Today is the last day of our longtime literary editor, Patricia A. Kossmann, who joined the staff of America in 1999. Among many other distinctions, she was the first full-time female editor at our magazine. It’s difficult for me to describe with any degree of objectivity all that Pat has accomplished at the magazine, since we’ve become such good friends—but I’ll try.

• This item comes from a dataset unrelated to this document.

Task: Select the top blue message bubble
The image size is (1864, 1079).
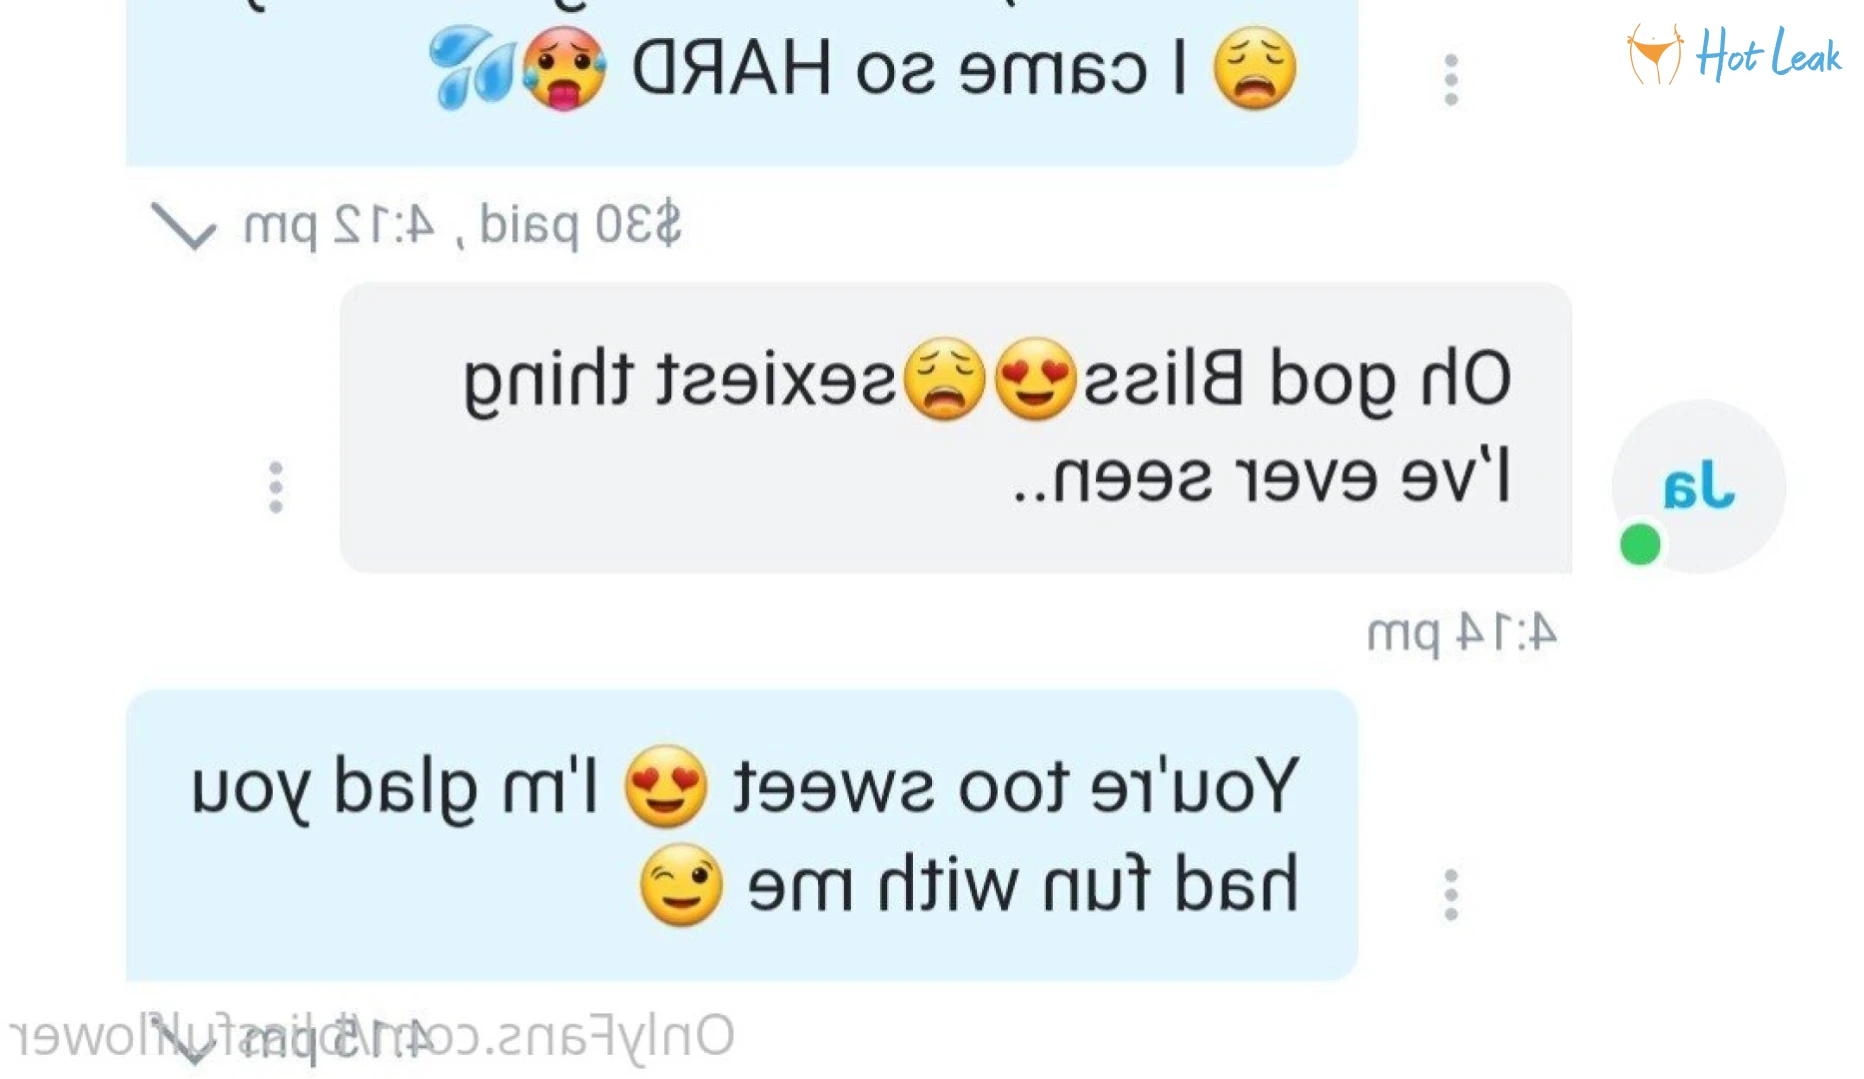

The Book Review section, in my estimation, is currently the strongest part of our magazine. Over Pat’s term it has simply improved every year, featuring books that are consistently relevant and important, reviewed by knowledgeable and talented reviewers. There is almost never (ever?) a “weak” review or a review of a book that our readers would not be interested in. Thanks to her long and distinguished career in publishing (she worked with Doubleday for 23 years and at Liguori Books for ten) Pat had a preternatural talent for discerning which books would be worth reviewing and which could be set aside. During her 13-year tenure, we reviewed books on the obvious topics (theology, Scripture, church history) but also on natural history, biography, politics, science, and on and on. I was always amazed not only at the volume of catalogues, manuscripts, galleys and page proofs that she had to sort through (with the help of her assistant, the talented and effervescent Regina Nigro, who is also leaving today) but that our reviews often were published at the exact time that other big-name magazines were reviewing the same books. She knew her stuff.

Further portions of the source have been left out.